Justice  /  Argument

The Strange Career of Voting Rights in Texas

Republicans in Texas, and indeed around the country, remain hell-bent on going back to the future.

But the Democrats of Texas were nothing if not tenacious in holding on to segregation. Soon after Condon, the Texas Democratic State Convention adopted a resolution banning African Americans from participating in the party’s primary. In the earlier cases, the petitioner had been Dr. L.A. Nixon of El Paso. This time Richard Randolph Grovey, a civil rights activist and owner of a successful barbershop who had promised “to use reason, the public press and the Courts to let the world see Texas Democracy as it really is,” challenged the new law. In Grovey v. Townsend (1937), the Court reversed its earlier decisions and declared the Texas Democratic Party a private organization able to establish its own membership rules. It is this decision that the court would overturn in 1944 in the most famous of the so-called “Texas Primary” cases, Smith v. Allwright. In recent decades, some historians have come to identify Allwright as being at least as significant as Brown v. Board of Education a decade later.

The best work on this particular topic comes from a paper published in the April 1978 Southwestern Historical Quarterly. At the time of the publication of “The Elusive Ballot: The Black Struggle Against the Texas Democratic White Primary, 1932-1945,” Darlene Clark Hine was an assistant professor at Purdue University. She would go on to a storied career as one of the most vital historians of the Civil Rights Movement, the politics of the South, and African American history.

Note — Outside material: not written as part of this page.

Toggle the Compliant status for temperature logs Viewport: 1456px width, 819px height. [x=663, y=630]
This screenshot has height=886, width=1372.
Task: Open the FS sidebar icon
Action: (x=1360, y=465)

But the story Hine tells so well may be part of a larger tale of backlash against civil rights, opposition to voting rights, and politically-motivated disfranchisement that endures to this day. In very real ways, the history of voting rights in Texas might be the story of the backlash against voting rights in Texas. This story is still playing out in the Supreme Court, the United States Congress, the Texas legislature, and in the public political dialogue. 

The “Backlash Thesis” comes from the legal historian Michael Klarman, who in a 1994 article in the Journal of American History argued that to a significant extent the most vital aspect of the Brown decision came in the response to it. It was the backlash, the massive resistance, including an uptick in violence against Black southerners, that caused a political change in American society and fueled much of the wave of change that took place in the next decade and more. One need look no further than the manufactured but nonetheless very real crisis presented by the way conservatives have framed and attacked Critical Race Theory as a way to oppose anti-racist pedagogy in public schools.